Jakarta, CNN Indonesia —
Gerhana bulan penumbra yang bakal terjadi Jumat (5/5) malam hingga Sabtu (6/5) dini hari disebut bakal memengaruhi pasang surut air laut. Pakar menjelaskan prosesnya.
Tak cuma terjadi pada saat gerhana bulan, pasang air laut ini juga terdampak pada momen gerhana matahari hibrida, 20 April. Fenomena langit itu berbarengan dengan fase bulan baru. Warga pesisir sempat diminta waspada terhadap potensi banjir rob.
Kini, peringatan yang sama muncul kembali. Salah satu wilayah yang diprediksi terdampak adalah pesisir selatan Jawa Tengah dan Daerah Istimewa Yogyakarta, 5-11 Mei.

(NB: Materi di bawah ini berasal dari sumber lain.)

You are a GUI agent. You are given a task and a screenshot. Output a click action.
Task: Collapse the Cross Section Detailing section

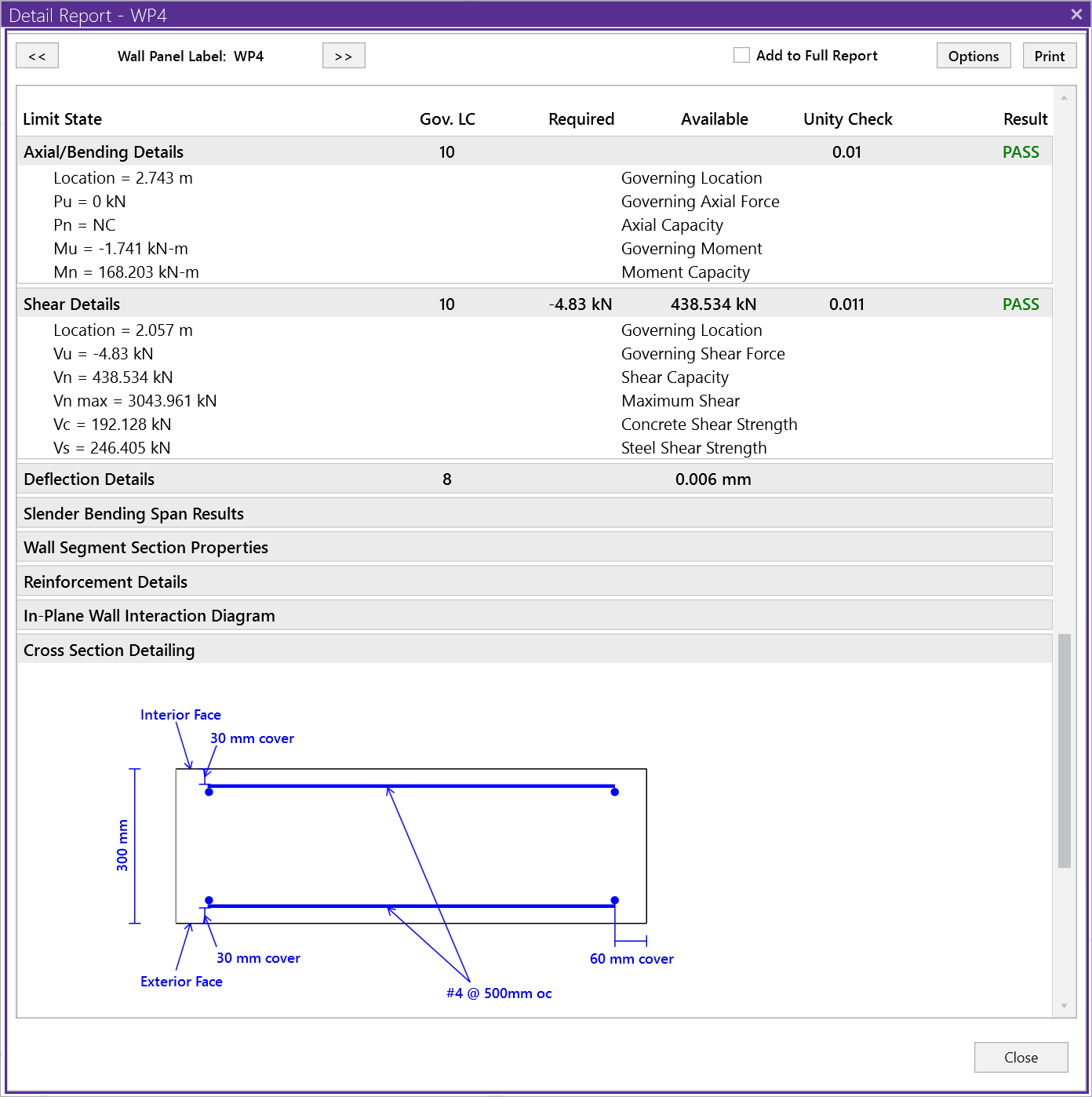(x=108, y=650)
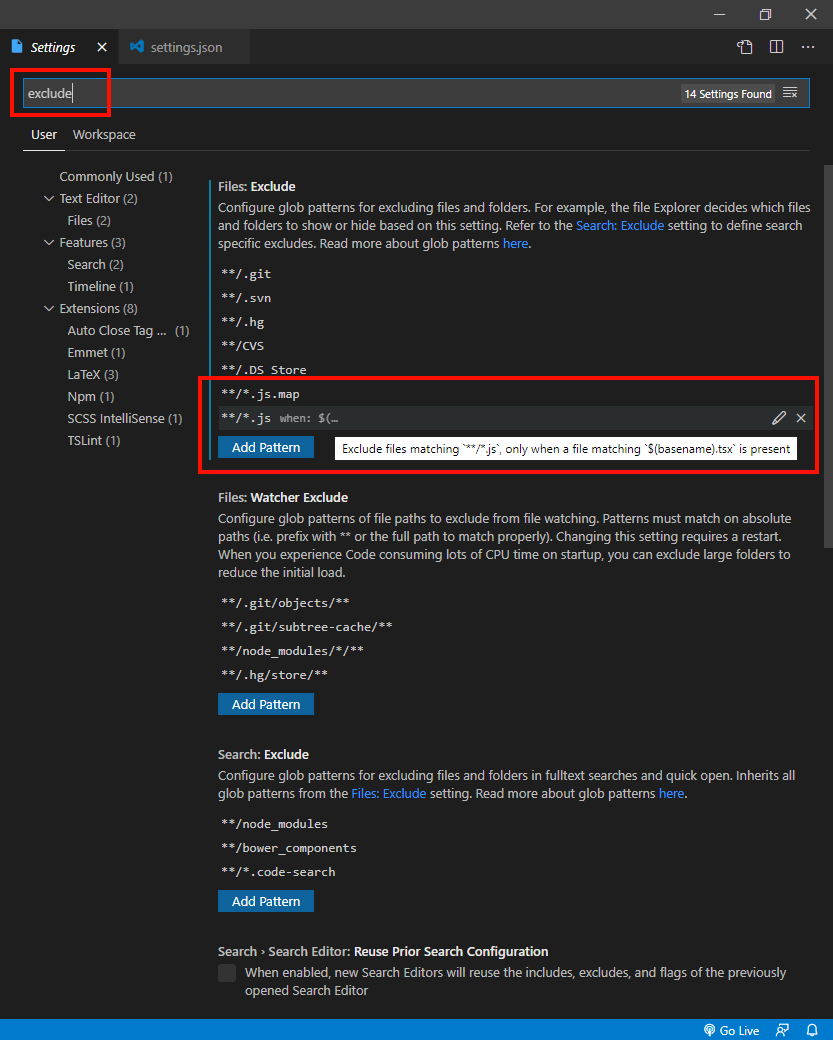Click the remote indicator icon in status bar
The image size is (833, 1040).
click(x=783, y=1030)
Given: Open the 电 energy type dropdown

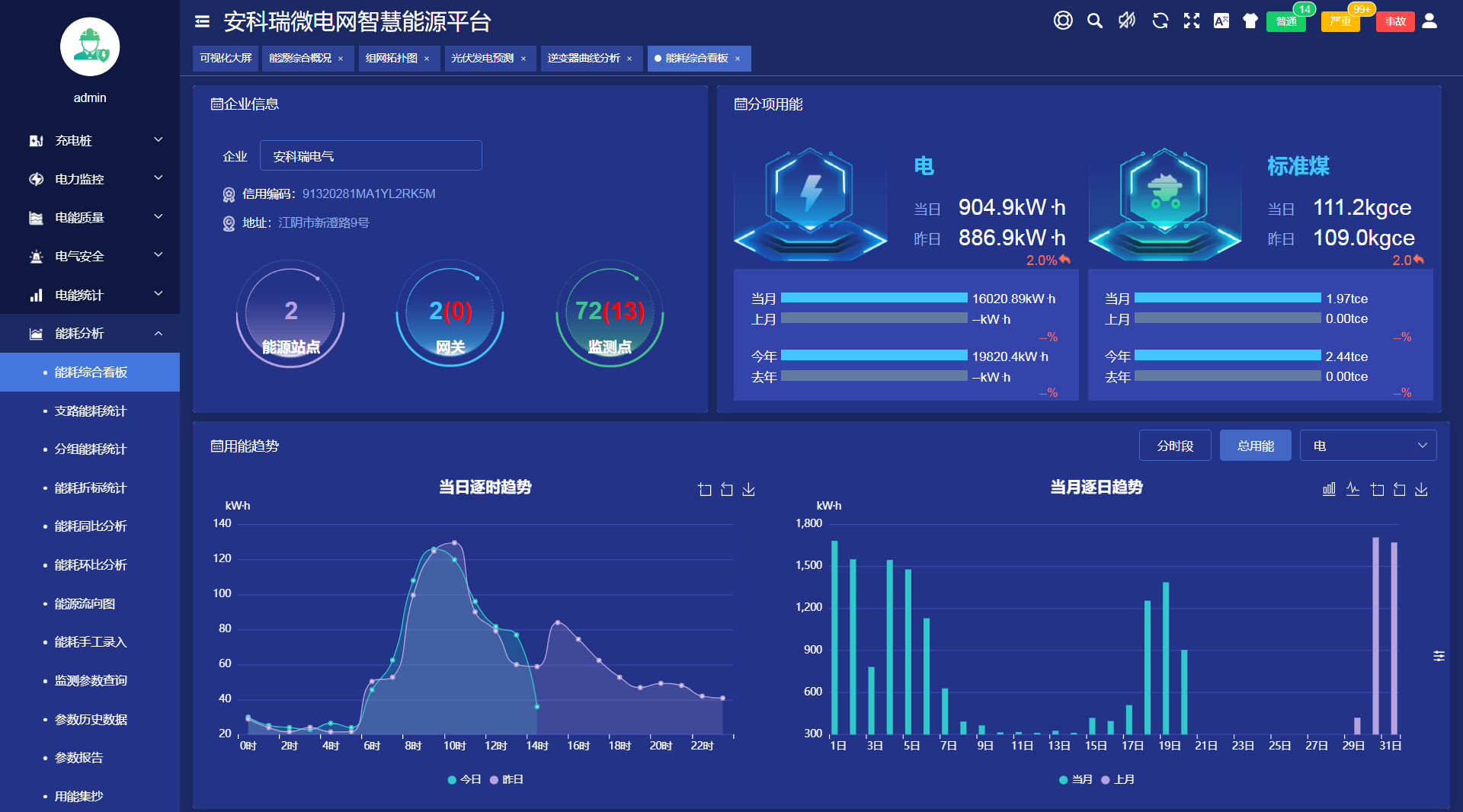Looking at the screenshot, I should coord(1368,445).
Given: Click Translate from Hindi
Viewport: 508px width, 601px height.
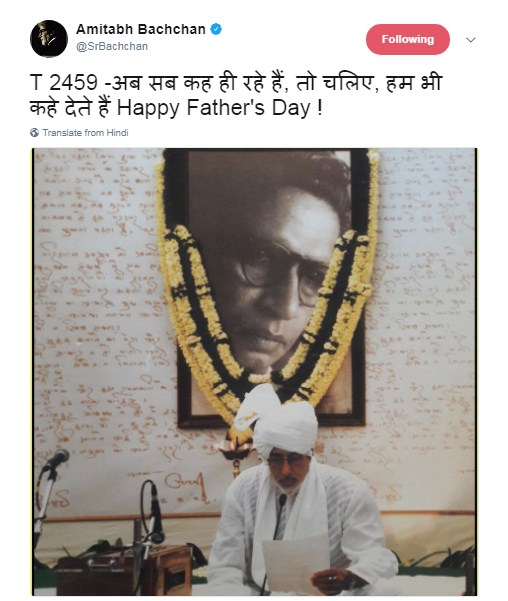Looking at the screenshot, I should [85, 133].
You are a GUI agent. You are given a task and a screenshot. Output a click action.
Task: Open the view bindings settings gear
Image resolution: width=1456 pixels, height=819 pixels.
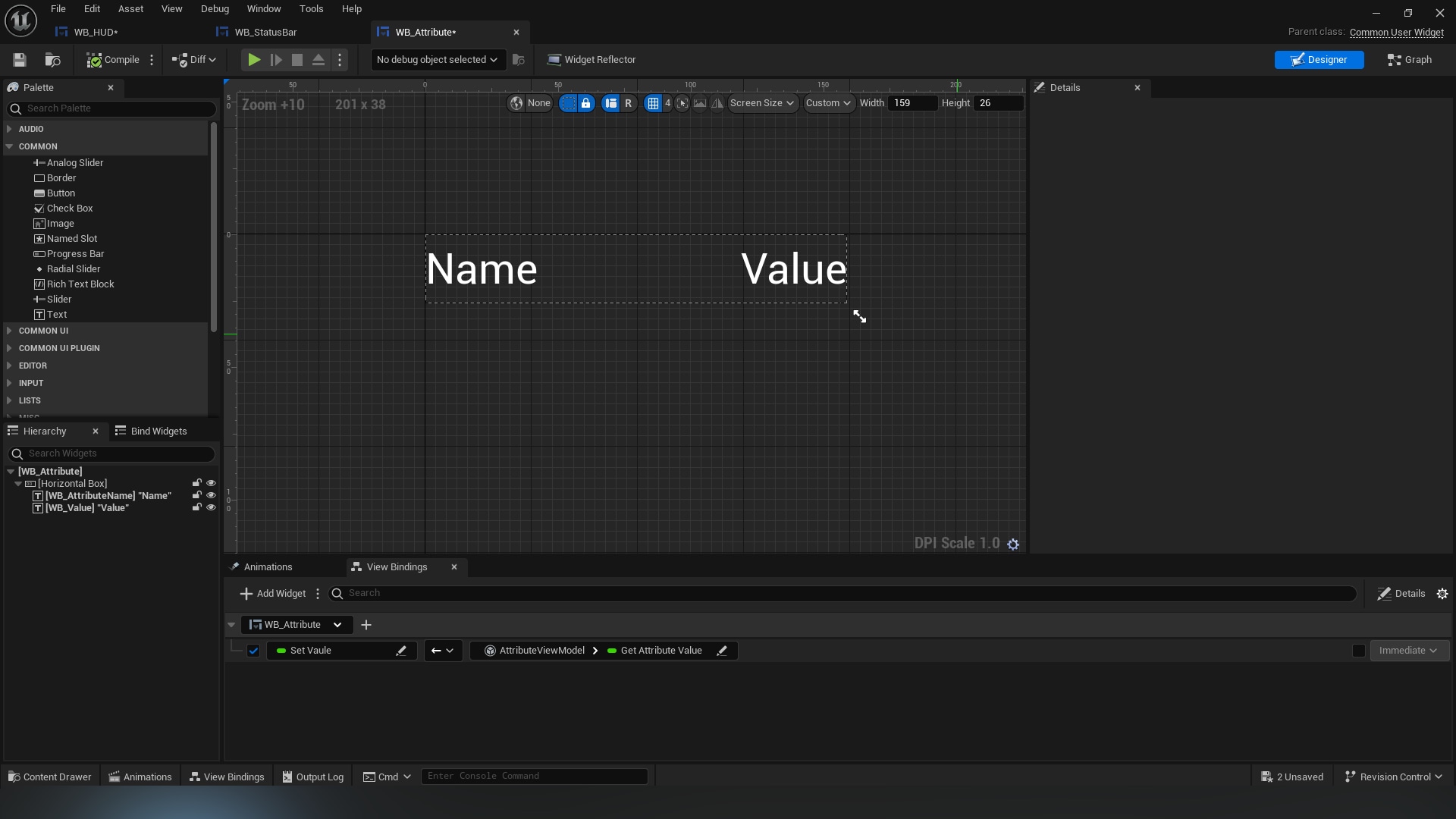1442,594
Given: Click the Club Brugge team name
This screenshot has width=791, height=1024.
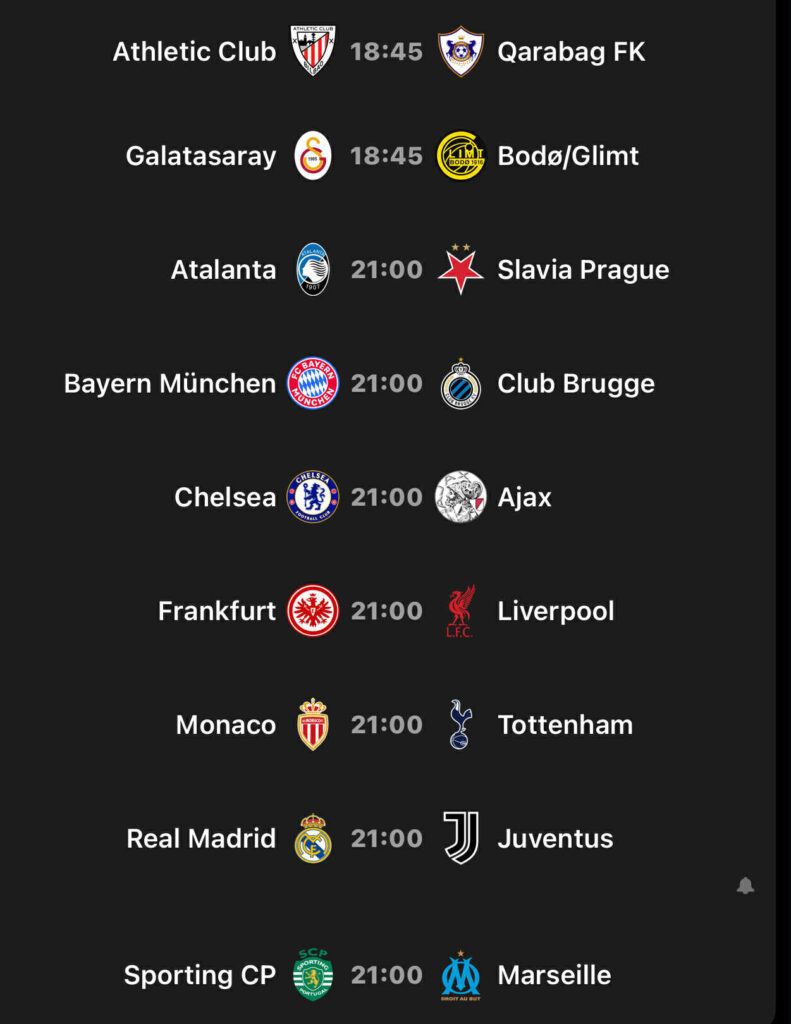Looking at the screenshot, I should click(x=576, y=383).
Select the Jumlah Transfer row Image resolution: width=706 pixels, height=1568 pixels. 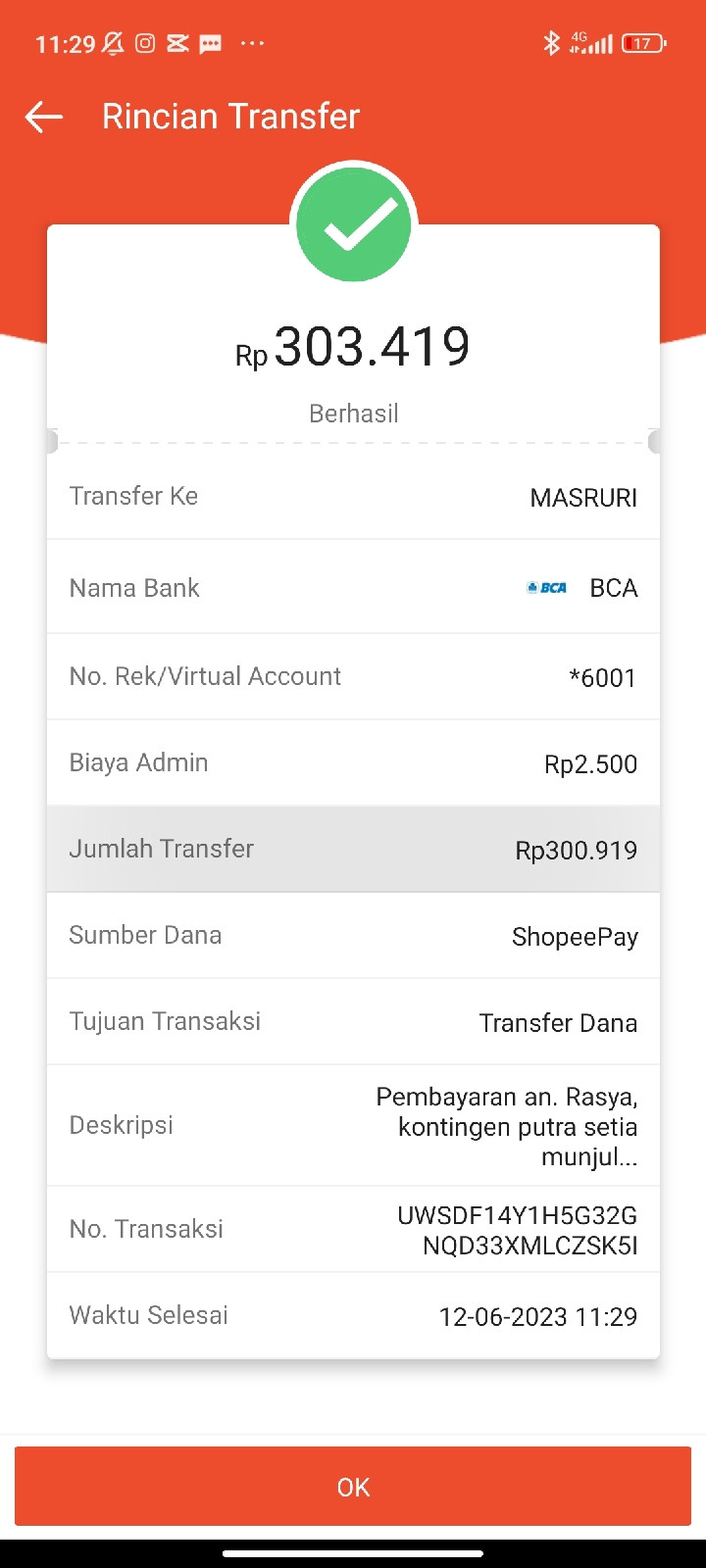[x=353, y=849]
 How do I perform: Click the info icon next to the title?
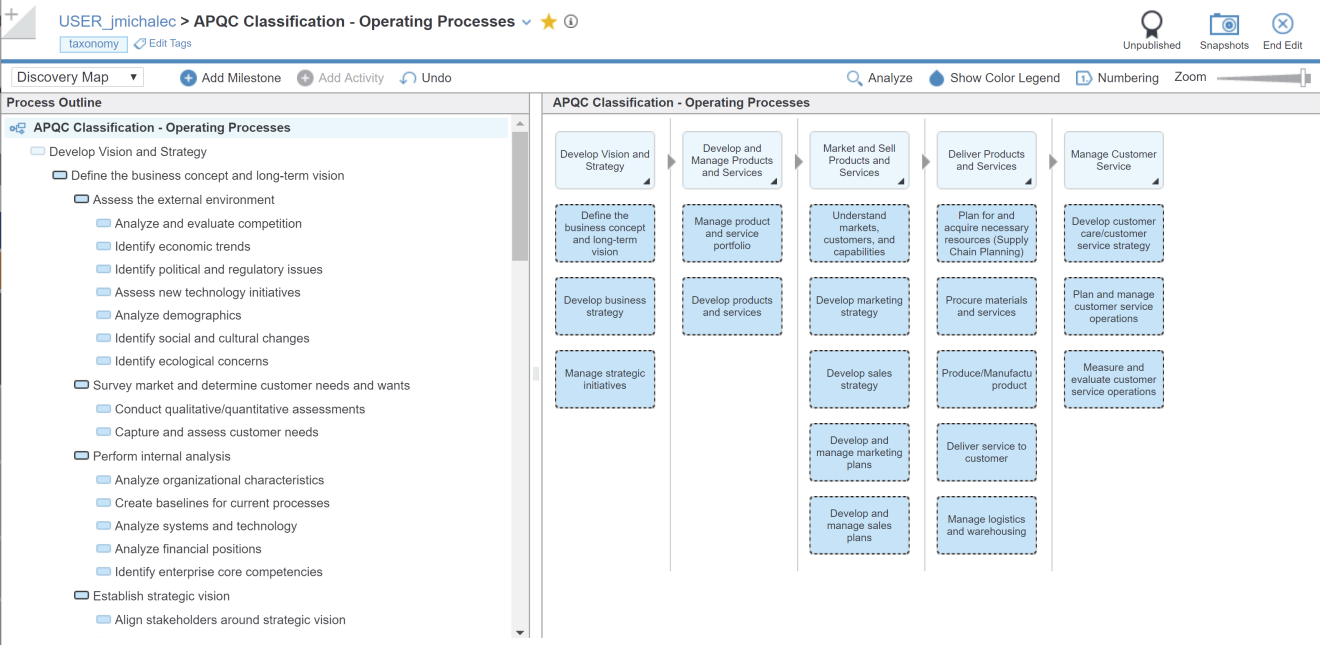point(570,20)
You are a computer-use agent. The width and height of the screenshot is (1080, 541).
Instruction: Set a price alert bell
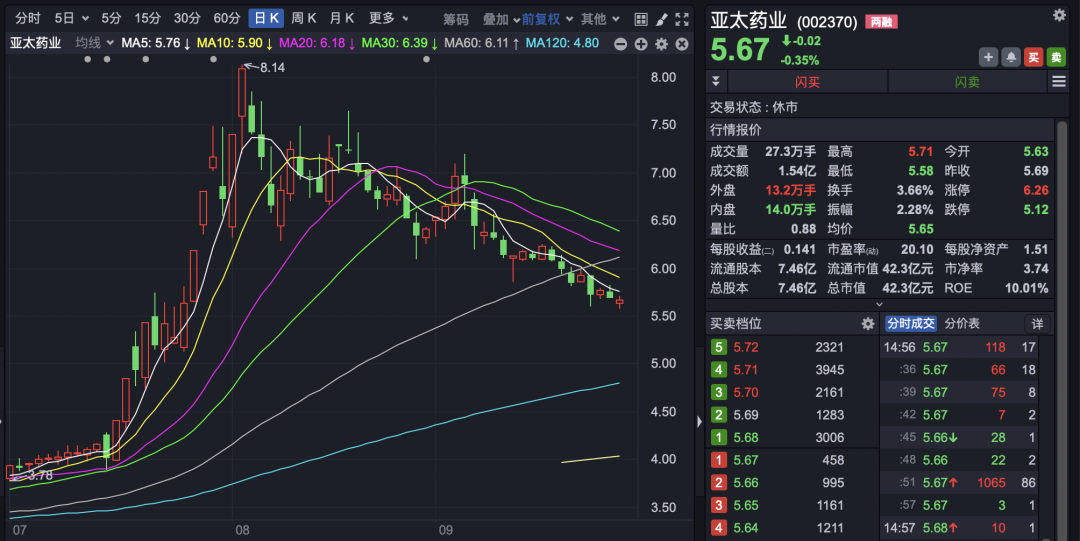[x=1011, y=58]
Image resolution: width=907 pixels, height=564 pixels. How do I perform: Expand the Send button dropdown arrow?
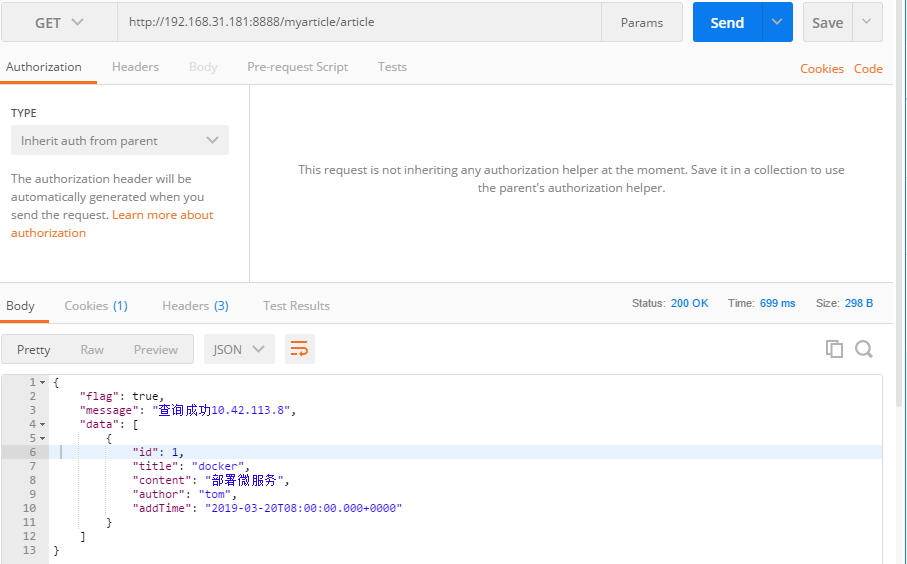click(x=777, y=22)
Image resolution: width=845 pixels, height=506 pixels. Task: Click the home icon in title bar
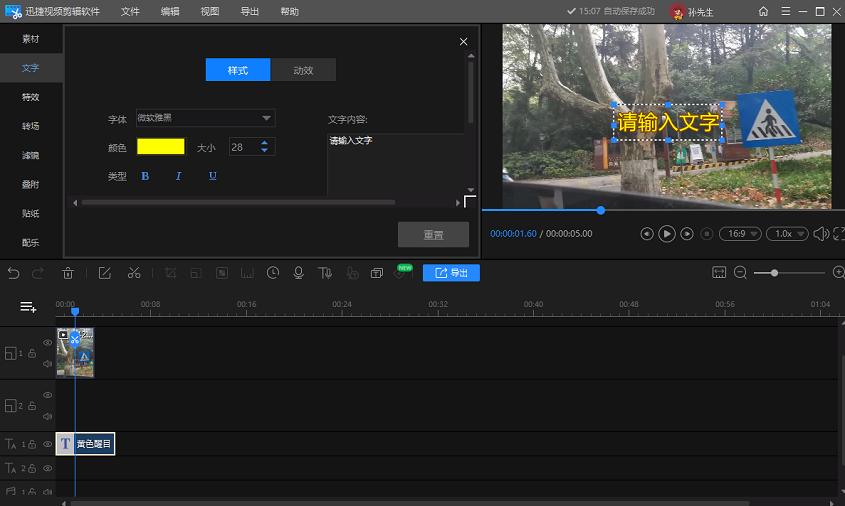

“Berdasarkan data yang dirilis BMKG Pusat, potensi terjadinya rob ini karena adanya fenomena fase bulan purnama pada tanggal 5 Mei yang berpotensi meningkatkan ketinggian pasang air laut maksimum,” kata analis cuaca BMKG Stasiun Meteorologi Tunggul Wulung Cilacap Rendi Krisnawan di Cilacap, Jateng, Rabu (3/5) dikutip dari Antara.
Memangnya apa kaitan antara gerhana bulan dan air laut?
Peneliti Bidang Dinamika Laut Dewi Surinati dalam artikelnya ‘Pasang Surut dan Energinya’ di jurnal Oseana mengungkapkan pasang-surut (pasut) air laut merupakan “satu gejala alam yang tampak nyata di laut, yakni suatu gerakan vertikal (naik turunnya air laut secara teratur dan berulang-ulang) dari seluruh partikel massa air laut dari permukaan sampai bagian terdalam dari dasar laut.”
Dewi menulis gerakan tersebut disebabkan oleh pengaruh gravitasi (gaya tarik menarik) antara Bumi dan Bulan, Bumi dan Matahari, atau Bumi dengan Bulan dan Matahari.
Pasang-surut laut merupakan hasil dari gaya tarik gravitasi dan efek sentrifugal, yakni dorongan ke arah luar pusat rotasi. Peristiwa itu pun sejalan dengan Hukum Gravitasi Newton.
“Meskipun massa Bulan lebih kecil dari Massa matahari tetapi jarak bulan ke Bumi jauh lebih kecil, sehingga gaya tarik Bulan terhadap Bumi pengaruhnya lebih besar dibanding Matahari terhadap Bumi,” tulis Dewi.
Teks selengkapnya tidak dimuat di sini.